Task prompt: Check the listing below for lines that hold "computer". How many are there? Please give only the number.
== Segment start ==
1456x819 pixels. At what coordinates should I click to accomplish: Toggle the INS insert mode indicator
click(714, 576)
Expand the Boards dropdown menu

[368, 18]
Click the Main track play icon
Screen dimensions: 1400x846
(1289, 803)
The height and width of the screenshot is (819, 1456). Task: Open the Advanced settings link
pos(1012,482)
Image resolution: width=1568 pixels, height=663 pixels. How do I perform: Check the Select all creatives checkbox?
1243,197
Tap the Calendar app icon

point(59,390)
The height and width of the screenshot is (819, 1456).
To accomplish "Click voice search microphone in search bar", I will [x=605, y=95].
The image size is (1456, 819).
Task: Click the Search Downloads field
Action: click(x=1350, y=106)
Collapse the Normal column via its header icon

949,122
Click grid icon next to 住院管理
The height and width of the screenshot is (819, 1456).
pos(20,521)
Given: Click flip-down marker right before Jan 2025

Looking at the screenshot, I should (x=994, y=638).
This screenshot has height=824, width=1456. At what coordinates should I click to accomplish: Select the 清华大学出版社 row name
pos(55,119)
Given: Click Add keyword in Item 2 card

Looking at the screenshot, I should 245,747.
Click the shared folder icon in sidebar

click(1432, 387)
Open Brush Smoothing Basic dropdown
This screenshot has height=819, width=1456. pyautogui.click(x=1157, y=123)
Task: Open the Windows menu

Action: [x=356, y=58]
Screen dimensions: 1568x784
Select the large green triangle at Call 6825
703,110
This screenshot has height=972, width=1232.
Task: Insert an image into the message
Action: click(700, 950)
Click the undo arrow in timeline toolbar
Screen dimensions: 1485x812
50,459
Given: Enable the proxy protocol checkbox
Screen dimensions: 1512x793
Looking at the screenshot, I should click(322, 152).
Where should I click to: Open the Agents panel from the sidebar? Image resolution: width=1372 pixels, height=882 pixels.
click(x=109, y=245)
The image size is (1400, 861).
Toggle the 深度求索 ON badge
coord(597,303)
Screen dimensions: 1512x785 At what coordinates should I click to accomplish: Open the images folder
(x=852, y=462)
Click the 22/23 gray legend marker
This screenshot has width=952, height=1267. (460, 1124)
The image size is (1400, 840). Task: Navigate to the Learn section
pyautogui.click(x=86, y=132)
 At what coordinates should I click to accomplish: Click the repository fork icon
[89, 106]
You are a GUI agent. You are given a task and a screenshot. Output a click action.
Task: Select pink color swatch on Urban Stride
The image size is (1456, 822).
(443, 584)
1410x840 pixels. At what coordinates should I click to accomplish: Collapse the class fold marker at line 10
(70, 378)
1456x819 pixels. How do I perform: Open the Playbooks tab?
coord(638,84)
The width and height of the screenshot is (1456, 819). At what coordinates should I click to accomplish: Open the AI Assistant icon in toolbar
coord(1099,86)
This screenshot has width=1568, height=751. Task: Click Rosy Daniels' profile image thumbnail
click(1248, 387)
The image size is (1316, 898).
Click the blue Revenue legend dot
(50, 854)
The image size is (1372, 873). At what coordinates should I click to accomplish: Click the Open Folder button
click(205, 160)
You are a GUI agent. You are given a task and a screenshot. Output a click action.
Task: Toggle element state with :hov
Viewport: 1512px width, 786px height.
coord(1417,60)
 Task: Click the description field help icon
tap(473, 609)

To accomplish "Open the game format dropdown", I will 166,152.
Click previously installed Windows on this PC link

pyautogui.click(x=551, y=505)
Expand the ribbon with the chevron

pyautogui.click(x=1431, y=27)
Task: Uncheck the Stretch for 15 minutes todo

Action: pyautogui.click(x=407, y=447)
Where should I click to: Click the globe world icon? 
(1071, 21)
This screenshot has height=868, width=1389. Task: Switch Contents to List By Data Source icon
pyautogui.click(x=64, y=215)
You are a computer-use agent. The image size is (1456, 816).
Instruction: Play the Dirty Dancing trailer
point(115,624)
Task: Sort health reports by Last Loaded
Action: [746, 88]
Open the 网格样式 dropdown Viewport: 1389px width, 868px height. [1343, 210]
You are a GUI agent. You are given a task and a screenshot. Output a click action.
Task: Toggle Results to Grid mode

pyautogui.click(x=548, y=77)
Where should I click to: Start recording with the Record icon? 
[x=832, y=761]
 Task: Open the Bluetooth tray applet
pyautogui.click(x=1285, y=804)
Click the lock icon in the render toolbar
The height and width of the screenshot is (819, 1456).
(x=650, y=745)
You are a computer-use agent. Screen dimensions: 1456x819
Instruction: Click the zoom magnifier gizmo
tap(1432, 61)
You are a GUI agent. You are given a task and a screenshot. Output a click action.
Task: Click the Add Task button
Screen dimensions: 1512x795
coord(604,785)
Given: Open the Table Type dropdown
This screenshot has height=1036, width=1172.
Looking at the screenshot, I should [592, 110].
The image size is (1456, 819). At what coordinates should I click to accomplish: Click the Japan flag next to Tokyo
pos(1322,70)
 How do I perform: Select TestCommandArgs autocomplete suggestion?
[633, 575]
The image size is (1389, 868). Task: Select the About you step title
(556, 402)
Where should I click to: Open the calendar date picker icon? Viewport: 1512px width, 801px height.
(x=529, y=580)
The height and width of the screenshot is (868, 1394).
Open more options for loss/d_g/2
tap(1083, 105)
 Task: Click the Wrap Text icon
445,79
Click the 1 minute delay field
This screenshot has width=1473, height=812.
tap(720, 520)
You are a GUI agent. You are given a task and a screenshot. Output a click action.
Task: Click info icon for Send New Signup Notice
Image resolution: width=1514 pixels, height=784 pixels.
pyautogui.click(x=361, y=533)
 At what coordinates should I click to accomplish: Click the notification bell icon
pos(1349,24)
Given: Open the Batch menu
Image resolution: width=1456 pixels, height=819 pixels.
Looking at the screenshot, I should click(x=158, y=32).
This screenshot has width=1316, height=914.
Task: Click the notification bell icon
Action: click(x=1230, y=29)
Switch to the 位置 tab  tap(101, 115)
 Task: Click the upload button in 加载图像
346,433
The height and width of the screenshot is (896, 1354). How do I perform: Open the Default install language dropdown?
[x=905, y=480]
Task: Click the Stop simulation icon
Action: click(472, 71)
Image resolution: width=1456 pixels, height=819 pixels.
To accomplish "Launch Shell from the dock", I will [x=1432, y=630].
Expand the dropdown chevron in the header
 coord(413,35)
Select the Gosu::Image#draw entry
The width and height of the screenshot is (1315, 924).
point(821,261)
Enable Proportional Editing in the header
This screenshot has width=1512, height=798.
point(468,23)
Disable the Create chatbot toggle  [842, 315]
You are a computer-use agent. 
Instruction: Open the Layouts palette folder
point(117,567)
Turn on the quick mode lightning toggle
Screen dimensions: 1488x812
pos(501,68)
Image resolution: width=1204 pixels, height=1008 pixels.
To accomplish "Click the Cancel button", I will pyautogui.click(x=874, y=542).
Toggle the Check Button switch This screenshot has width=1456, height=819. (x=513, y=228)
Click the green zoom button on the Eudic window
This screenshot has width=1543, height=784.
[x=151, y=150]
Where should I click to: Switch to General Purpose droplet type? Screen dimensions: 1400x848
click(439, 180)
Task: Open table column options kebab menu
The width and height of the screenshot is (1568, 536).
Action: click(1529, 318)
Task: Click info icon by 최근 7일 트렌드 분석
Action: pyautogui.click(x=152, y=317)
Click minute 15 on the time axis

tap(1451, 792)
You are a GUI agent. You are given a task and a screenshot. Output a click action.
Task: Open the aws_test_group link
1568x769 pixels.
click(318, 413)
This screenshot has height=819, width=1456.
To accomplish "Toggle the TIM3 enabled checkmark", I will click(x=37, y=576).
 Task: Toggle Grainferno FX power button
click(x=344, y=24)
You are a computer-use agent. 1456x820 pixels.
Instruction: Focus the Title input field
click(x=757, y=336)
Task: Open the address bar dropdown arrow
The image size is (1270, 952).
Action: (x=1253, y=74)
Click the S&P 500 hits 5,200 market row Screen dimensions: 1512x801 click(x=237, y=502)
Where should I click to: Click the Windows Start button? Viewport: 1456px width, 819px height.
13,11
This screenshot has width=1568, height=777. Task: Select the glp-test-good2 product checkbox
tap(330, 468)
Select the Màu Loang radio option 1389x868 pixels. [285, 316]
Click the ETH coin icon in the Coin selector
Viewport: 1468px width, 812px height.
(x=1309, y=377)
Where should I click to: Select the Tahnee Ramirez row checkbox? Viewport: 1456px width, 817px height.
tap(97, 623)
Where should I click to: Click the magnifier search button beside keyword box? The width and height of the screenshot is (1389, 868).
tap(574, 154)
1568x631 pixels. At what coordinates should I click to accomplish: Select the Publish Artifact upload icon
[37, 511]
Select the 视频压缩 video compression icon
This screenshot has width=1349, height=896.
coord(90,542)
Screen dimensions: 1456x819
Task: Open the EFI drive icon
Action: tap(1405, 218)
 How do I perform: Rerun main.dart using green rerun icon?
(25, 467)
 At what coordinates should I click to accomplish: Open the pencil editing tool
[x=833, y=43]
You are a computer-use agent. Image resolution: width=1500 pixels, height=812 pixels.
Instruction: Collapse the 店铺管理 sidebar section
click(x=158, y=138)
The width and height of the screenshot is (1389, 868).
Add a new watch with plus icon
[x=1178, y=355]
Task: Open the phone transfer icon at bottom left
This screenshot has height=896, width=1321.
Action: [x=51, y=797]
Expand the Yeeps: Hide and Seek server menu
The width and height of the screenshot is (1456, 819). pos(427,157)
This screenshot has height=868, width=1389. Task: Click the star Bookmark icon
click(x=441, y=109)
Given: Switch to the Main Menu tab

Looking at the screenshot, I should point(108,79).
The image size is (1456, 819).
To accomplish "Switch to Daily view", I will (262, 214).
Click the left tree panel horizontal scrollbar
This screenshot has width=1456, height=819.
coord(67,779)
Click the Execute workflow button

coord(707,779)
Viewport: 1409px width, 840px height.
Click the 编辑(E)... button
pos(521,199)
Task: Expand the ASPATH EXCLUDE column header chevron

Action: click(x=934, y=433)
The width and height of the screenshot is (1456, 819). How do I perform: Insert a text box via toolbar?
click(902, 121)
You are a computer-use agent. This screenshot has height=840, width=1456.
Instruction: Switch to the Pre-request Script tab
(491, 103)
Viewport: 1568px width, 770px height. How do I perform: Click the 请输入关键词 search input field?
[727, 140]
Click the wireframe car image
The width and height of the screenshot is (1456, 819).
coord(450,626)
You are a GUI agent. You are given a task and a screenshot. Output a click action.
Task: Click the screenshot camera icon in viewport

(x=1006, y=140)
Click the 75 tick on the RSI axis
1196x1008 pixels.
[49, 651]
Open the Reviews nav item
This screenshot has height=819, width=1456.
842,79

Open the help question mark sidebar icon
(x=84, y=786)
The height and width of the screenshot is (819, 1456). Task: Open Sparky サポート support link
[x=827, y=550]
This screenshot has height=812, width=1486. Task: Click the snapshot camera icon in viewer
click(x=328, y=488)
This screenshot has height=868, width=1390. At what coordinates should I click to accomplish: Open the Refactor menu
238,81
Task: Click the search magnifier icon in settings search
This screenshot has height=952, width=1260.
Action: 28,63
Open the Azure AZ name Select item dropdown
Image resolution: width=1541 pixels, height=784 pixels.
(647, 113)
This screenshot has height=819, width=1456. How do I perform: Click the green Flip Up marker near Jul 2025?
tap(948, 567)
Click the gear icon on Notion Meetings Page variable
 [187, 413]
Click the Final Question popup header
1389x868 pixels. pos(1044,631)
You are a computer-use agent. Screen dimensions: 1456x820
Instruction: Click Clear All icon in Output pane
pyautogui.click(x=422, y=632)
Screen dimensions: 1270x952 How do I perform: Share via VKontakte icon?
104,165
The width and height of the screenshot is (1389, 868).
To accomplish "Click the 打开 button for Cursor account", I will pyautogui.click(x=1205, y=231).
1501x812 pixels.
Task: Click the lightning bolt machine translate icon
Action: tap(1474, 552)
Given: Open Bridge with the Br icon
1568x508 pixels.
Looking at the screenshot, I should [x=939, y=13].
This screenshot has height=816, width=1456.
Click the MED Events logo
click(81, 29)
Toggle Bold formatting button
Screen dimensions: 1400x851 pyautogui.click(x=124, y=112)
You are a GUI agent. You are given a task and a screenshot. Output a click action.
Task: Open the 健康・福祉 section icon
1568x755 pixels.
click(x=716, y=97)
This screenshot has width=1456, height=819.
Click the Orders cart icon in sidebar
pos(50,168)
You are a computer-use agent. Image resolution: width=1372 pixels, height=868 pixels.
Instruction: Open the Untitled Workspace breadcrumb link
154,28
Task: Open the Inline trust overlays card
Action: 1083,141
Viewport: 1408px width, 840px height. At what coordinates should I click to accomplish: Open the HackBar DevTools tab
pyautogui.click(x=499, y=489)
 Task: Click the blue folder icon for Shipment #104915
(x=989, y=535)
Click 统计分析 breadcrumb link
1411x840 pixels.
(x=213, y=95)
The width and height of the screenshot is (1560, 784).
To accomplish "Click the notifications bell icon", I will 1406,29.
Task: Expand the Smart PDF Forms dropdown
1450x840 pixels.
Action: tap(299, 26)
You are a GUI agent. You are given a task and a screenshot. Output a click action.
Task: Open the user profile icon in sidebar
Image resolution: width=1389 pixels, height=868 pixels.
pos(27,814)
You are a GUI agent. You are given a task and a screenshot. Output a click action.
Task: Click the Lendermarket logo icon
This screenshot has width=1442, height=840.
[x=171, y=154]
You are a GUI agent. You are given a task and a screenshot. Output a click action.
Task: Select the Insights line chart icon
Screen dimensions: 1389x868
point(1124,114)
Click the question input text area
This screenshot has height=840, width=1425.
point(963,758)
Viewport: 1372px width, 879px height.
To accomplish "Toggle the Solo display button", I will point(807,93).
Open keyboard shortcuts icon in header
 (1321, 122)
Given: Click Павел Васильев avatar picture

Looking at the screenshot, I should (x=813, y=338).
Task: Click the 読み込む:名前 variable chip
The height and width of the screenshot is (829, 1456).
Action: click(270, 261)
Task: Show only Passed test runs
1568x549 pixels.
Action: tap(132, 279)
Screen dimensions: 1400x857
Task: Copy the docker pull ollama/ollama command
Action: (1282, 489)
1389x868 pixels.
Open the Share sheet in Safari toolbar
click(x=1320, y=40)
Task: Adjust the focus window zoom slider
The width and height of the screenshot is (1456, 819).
== Segment end ==
Task output: 8